(Collected data entries)
────

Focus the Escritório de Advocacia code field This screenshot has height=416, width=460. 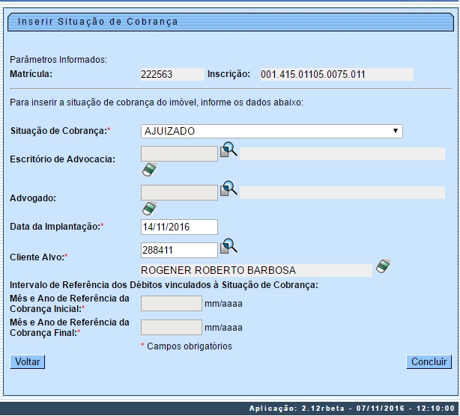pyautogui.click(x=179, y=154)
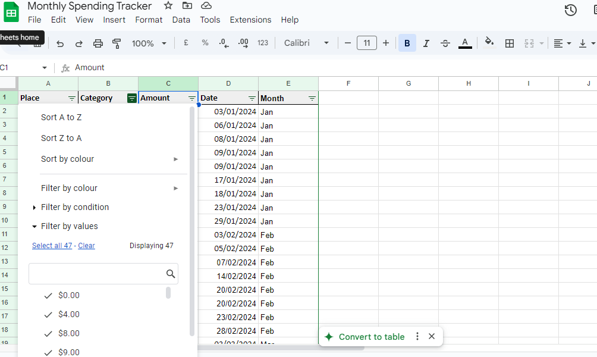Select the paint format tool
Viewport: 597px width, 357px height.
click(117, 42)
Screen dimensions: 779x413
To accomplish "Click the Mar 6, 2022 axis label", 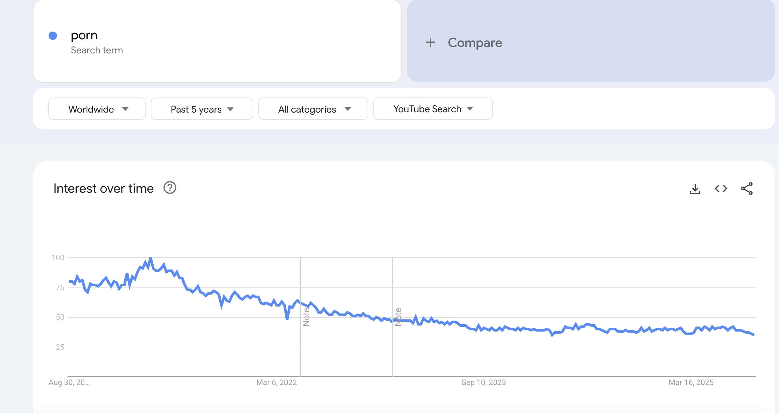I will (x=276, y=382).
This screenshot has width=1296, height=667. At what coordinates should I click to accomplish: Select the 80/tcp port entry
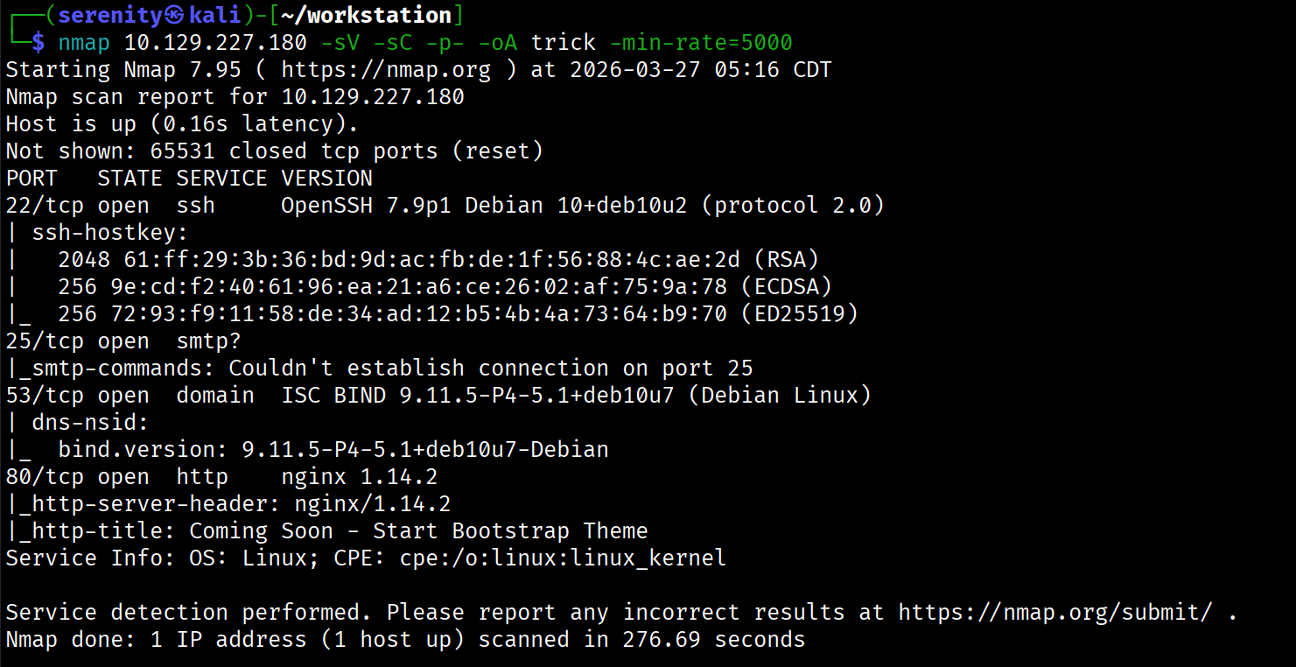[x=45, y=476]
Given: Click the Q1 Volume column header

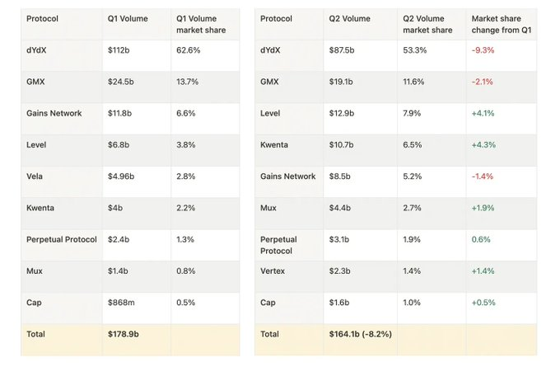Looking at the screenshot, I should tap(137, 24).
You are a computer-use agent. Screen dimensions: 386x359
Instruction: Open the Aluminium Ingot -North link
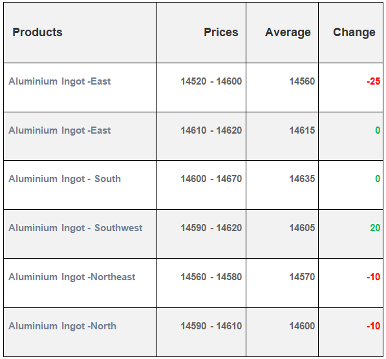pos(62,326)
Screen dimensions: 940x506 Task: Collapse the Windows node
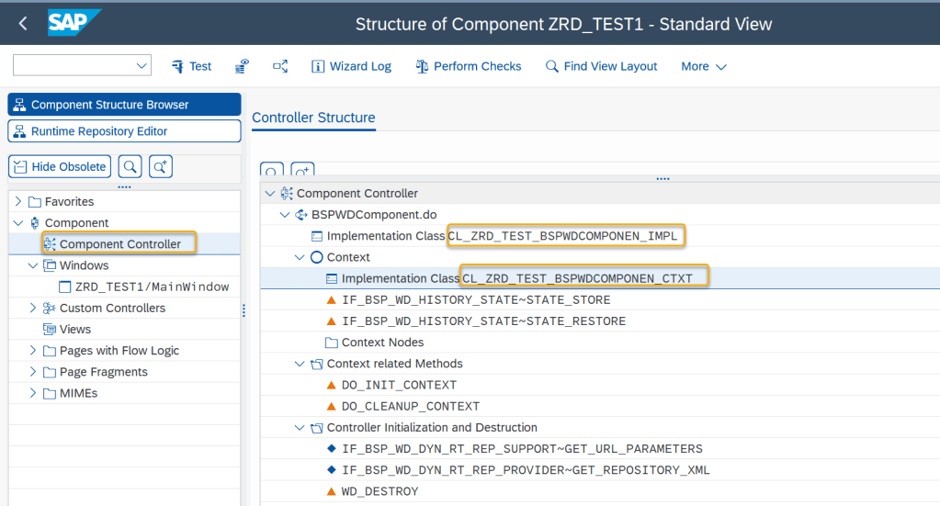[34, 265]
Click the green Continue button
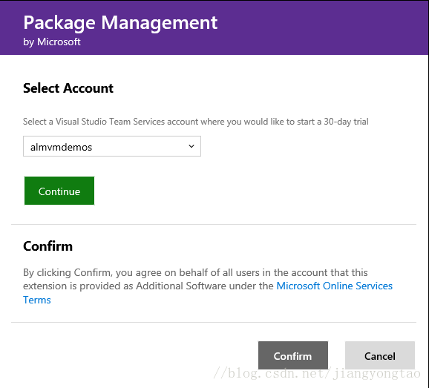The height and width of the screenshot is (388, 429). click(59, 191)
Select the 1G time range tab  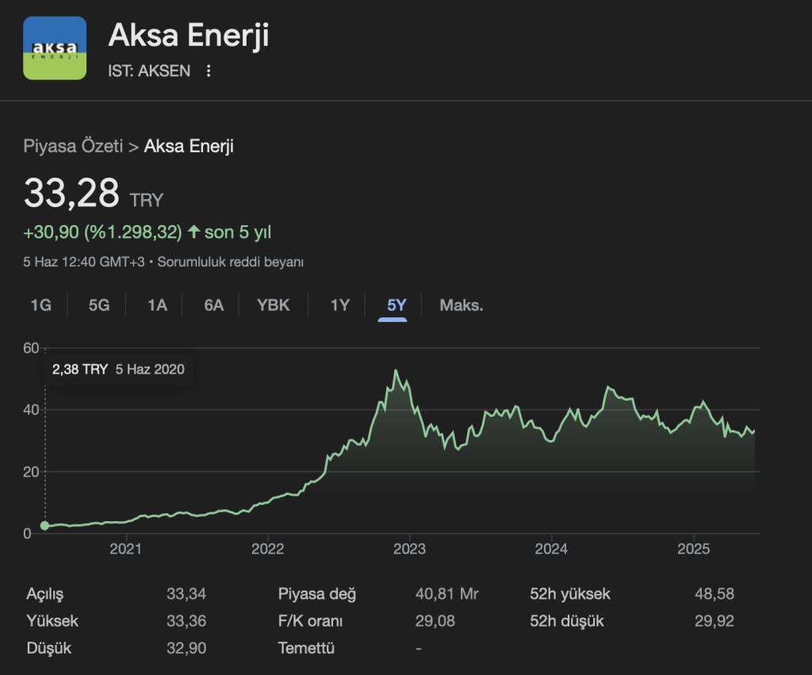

────

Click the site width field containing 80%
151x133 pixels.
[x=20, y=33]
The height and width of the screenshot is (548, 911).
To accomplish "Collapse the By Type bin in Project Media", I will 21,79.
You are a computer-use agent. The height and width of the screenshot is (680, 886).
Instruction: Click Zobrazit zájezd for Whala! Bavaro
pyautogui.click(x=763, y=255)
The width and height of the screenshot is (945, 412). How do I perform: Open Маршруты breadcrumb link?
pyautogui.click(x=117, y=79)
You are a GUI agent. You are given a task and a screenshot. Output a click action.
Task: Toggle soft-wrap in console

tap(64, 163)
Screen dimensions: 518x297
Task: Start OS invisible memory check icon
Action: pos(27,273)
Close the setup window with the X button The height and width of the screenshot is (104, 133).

────

• _Aim of the task_:
Beginning at the line above that contains "Click the green Continue button" and going on through the line that contains "Select the 1G time range tab", please copy every line exactly, leaving the pictures out and adding nothing.

• _Output of the exercise_:
Click the green Continue button
The height and width of the screenshot is (388, 429). click(59, 191)
Select the 1G time range tab  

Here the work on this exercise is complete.